◆ **Do this**: Convert the lines below, from the first one through the line containing "overtones (768, 899)", into a JSON list of strings with one string per line, leaving out blank lines.

— start Records to process —

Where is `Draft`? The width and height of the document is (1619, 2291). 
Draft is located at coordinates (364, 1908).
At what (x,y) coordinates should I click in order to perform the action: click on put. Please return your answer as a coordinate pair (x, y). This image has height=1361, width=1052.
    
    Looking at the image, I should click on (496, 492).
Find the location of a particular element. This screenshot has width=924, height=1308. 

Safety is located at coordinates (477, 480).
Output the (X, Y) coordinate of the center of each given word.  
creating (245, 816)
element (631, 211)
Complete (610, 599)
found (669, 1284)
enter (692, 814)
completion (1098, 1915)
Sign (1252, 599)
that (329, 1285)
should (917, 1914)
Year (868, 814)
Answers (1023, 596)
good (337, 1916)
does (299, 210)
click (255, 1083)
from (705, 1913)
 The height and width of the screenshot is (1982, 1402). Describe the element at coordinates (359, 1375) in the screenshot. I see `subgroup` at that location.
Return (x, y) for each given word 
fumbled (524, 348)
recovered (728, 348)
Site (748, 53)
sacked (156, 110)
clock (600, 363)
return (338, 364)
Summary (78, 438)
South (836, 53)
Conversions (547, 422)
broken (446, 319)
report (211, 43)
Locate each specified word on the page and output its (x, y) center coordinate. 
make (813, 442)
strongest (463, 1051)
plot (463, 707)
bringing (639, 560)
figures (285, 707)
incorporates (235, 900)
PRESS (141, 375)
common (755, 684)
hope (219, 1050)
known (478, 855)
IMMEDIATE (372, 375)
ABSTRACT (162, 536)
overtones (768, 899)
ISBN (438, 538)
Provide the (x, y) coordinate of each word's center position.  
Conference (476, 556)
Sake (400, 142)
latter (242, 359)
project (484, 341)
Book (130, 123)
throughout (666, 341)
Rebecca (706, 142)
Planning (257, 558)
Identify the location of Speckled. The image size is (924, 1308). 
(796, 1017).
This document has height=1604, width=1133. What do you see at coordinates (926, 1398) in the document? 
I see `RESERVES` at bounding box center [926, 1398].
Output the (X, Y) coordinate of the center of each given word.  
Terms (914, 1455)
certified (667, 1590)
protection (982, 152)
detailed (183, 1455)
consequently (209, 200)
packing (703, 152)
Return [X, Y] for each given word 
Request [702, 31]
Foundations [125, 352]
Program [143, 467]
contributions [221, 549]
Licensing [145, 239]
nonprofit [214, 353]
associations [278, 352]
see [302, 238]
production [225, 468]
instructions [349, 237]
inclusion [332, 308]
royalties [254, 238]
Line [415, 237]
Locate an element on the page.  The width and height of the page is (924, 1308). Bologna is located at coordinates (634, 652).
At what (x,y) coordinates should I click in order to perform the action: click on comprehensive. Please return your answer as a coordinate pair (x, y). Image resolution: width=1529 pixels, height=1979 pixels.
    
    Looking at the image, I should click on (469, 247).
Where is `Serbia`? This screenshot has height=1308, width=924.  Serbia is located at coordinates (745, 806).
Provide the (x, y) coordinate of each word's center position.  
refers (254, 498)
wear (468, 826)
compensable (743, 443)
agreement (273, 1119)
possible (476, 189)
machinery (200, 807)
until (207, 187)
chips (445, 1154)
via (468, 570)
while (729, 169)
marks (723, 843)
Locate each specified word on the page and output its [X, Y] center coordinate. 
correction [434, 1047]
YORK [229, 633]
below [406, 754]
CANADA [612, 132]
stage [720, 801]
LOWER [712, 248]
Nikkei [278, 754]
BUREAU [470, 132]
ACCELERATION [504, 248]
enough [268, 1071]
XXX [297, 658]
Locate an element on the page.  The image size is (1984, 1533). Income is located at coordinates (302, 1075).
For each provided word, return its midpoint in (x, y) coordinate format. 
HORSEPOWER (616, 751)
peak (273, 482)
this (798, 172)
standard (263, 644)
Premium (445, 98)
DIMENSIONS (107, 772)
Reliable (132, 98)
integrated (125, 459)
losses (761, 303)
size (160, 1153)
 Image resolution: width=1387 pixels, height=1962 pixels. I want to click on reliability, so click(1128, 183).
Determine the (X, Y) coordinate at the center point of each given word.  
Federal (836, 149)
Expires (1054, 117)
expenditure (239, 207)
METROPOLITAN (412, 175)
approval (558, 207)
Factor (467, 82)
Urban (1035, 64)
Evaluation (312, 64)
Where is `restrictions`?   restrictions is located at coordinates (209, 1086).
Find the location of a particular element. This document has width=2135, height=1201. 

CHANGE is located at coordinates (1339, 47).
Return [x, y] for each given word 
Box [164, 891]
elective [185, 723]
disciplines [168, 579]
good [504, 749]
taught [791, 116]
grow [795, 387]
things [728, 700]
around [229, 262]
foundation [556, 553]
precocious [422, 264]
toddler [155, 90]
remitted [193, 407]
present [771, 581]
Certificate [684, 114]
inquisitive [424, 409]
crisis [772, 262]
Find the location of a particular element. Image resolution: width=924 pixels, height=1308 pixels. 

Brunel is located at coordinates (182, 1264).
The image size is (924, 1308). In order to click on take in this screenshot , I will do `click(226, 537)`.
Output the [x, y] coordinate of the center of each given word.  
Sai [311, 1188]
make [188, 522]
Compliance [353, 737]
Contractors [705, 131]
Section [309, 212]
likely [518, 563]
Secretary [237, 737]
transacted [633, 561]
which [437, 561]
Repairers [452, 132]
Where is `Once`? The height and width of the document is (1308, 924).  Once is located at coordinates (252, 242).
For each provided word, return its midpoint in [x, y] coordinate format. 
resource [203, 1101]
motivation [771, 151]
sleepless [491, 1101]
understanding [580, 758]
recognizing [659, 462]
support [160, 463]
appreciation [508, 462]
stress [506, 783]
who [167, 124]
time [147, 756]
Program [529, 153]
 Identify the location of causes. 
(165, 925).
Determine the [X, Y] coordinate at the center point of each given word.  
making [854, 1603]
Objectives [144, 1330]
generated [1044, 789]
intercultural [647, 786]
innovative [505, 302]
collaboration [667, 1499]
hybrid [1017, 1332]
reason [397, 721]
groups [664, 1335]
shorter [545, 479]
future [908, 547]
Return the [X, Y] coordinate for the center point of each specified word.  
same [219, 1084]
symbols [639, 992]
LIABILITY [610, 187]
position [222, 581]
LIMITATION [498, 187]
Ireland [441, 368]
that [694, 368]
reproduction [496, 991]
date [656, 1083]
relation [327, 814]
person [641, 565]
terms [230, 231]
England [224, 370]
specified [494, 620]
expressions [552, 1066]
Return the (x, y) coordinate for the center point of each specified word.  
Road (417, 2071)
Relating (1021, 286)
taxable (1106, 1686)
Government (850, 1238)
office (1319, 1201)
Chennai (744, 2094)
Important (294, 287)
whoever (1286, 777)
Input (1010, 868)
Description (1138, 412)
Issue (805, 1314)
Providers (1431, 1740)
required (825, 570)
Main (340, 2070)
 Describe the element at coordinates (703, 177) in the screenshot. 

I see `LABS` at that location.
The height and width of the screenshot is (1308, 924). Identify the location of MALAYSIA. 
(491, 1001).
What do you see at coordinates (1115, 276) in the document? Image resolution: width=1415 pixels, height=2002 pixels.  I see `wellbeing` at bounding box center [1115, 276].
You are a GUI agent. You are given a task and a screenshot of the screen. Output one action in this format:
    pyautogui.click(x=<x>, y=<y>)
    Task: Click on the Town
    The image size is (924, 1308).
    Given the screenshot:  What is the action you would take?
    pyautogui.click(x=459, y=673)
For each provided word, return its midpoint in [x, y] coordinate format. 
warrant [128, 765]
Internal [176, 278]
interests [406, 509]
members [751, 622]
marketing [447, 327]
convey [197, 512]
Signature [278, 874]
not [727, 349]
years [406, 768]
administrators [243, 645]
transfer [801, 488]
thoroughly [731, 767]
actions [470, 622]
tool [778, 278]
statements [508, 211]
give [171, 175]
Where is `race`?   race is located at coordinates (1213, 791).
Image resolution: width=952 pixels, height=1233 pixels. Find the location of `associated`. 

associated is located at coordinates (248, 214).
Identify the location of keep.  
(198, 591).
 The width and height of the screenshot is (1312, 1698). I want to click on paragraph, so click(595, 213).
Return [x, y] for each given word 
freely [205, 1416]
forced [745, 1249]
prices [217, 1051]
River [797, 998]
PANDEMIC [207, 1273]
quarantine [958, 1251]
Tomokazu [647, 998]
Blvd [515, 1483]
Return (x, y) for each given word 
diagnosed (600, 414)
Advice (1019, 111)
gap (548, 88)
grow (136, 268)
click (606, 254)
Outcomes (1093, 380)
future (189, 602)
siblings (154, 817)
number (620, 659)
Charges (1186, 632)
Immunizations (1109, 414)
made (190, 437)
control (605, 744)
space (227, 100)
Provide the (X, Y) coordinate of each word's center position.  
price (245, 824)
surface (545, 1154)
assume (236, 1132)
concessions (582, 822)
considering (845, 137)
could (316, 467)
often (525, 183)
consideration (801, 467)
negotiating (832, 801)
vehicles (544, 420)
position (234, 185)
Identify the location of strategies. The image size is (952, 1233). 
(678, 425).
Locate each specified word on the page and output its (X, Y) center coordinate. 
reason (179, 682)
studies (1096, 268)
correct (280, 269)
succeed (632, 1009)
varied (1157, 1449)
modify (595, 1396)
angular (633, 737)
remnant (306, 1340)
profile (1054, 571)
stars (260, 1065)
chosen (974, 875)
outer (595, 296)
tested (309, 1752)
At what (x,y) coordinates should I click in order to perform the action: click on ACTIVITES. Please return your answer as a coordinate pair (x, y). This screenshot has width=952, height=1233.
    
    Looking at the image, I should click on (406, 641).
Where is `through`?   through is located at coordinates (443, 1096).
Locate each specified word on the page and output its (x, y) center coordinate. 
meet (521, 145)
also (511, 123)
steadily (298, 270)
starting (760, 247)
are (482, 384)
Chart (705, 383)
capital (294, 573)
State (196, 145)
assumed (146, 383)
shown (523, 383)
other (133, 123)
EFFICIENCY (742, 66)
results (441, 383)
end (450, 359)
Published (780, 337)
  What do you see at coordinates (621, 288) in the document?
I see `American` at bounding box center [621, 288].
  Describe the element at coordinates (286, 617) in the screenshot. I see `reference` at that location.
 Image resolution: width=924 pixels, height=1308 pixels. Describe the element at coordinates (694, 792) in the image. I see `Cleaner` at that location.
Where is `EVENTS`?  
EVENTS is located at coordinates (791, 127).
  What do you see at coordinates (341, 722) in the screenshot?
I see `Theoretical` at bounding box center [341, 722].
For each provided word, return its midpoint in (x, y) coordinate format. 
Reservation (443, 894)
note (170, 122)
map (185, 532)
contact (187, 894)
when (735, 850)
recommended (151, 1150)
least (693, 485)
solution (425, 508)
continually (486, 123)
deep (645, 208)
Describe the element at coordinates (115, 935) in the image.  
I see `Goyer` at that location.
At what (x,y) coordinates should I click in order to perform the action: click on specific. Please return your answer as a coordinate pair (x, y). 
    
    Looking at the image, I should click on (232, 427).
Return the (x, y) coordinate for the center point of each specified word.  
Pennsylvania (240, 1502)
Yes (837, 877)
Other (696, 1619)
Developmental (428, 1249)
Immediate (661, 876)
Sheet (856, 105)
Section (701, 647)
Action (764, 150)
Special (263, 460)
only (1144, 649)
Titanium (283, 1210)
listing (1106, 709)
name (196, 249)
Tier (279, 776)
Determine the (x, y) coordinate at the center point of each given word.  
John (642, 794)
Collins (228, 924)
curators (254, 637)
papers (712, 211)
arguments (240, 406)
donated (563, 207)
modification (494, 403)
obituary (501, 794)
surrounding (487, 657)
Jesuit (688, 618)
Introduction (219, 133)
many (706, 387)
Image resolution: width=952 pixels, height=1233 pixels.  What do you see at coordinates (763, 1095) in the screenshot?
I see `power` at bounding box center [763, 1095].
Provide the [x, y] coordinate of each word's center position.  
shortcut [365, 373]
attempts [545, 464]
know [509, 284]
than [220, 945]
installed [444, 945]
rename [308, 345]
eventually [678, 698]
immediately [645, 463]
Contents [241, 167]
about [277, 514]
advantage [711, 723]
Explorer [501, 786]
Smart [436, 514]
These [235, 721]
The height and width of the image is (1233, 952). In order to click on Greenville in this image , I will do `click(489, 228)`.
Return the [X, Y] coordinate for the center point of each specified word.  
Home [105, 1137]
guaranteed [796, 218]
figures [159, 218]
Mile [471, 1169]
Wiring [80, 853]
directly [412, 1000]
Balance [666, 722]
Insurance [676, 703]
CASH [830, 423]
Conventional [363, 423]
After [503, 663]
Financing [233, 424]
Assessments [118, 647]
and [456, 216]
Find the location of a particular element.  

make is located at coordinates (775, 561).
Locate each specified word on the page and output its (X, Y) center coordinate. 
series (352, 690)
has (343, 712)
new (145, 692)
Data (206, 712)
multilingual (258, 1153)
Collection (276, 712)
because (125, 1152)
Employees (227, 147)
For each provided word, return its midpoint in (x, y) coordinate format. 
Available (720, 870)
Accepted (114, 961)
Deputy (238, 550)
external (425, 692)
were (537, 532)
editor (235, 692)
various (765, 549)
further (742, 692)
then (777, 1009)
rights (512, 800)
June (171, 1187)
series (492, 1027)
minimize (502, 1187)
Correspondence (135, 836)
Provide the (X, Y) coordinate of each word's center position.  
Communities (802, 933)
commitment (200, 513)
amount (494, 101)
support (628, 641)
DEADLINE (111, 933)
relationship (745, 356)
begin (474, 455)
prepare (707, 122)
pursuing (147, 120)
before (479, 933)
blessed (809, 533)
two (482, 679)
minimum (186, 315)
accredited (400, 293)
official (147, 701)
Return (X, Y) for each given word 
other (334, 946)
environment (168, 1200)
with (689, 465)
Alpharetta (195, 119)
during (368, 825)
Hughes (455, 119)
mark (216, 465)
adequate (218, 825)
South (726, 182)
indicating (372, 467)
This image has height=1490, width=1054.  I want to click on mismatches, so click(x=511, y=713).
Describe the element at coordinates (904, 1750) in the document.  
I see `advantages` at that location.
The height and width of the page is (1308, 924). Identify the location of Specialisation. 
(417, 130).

— end Records to process —

◆ **Response below**:
[
  "Where is `Draft`? The width and height of the document is (1619, 2291). ",
  "Draft is located at coordinates (364, 1908).",
  "At what (x,y) coordinates should I click in order to perform the action: click on put. Please return your answer as a coordinate pair (x, y). This image has height=1361, width=1052.",
  "    Looking at the image, I should click on (496, 492).",
  "Find the location of a particular element. This screenshot has width=924, height=1308. ",
  "Safety is located at coordinates (477, 480).",
  "Output the (X, Y) coordinate of the center of each given word.  ",
  "creating (245, 816)",
  "element (631, 211)",
  "Complete (610, 599)",
  "found (669, 1284)",
  "enter (692, 814)",
  "completion (1098, 1915)",
  "Sign (1252, 599)",
  "that (329, 1285)",
  "should (917, 1914)",
  "Year (868, 814)",
  "Answers (1023, 596)",
  "good (337, 1916)",
  "does (299, 210)",
  "click (255, 1083)",
  "from (705, 1913)",
  " The height and width of the screenshot is (1982, 1402). Describe the element at coordinates (359, 1375) in the screenshot. I see `subgroup` at that location.",
  "Return (x, y) for each given word ",
  "fumbled (524, 348)",
  "recovered (728, 348)",
  "Site (748, 53)",
  "sacked (156, 110)",
  "clock (600, 363)",
  "return (338, 364)",
  "Summary (78, 438)",
  "South (836, 53)",
  "Conversions (547, 422)",
  "broken (446, 319)",
  "report (211, 43)",
  "Locate each specified word on the page and output its (x, y) center coordinate. ",
  "make (813, 442)",
  "strongest (463, 1051)",
  "plot (463, 707)",
  "bringing (639, 560)",
  "figures (285, 707)",
  "incorporates (235, 900)",
  "PRESS (141, 375)",
  "common (755, 684)",
  "hope (219, 1050)",
  "known (478, 855)",
  "IMMEDIATE (372, 375)",
  "ABSTRACT (162, 536)",
  "overtones (768, 899)"
]